Beyond their technical side, these agricultural relations often served as a form of local diplomacy meant to co‐opt Ethiopian farmers and thus prepare the ground for the submission of rebel groups, who relied entirely on rural communities for their defense and sustainment.

Albeit in the absence of direct evidence, it might be hypothesized that these attempts contributed to the almost complete deterioration of rebel activities in Hirna and in the surrounding areas since 1937.

[…]

Being just a few Italian farmers in an predominant Ethiopian rural world, the Ente Romagna did not and could not have the means to force evictions from the farm.

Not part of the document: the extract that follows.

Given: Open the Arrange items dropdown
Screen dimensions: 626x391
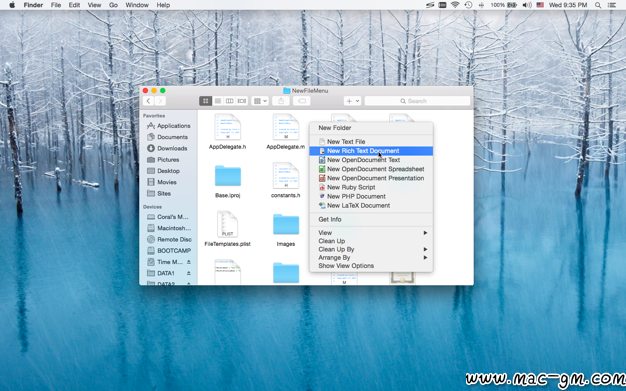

The interaction and agreement with the indigenous communities of the surroundings represented in fact — in the absence of military support — the only feasible perspective for the Ente Romagna in those circumstances.

[…]

First started as an emergency measure and a provisional expedient, the sharecropping agreements with local farmers became one of the main elements that allowed the Ente Romagna to provide cereal supplies to the Italian population in the Amhara capital Gondar up until the downfall of the Empire in mid‐1941.

In different forms and degrees, Ethiopian tenants and small farmers became integral parts of the agricultural activities of all [Fascist] colonization projects during the occupation.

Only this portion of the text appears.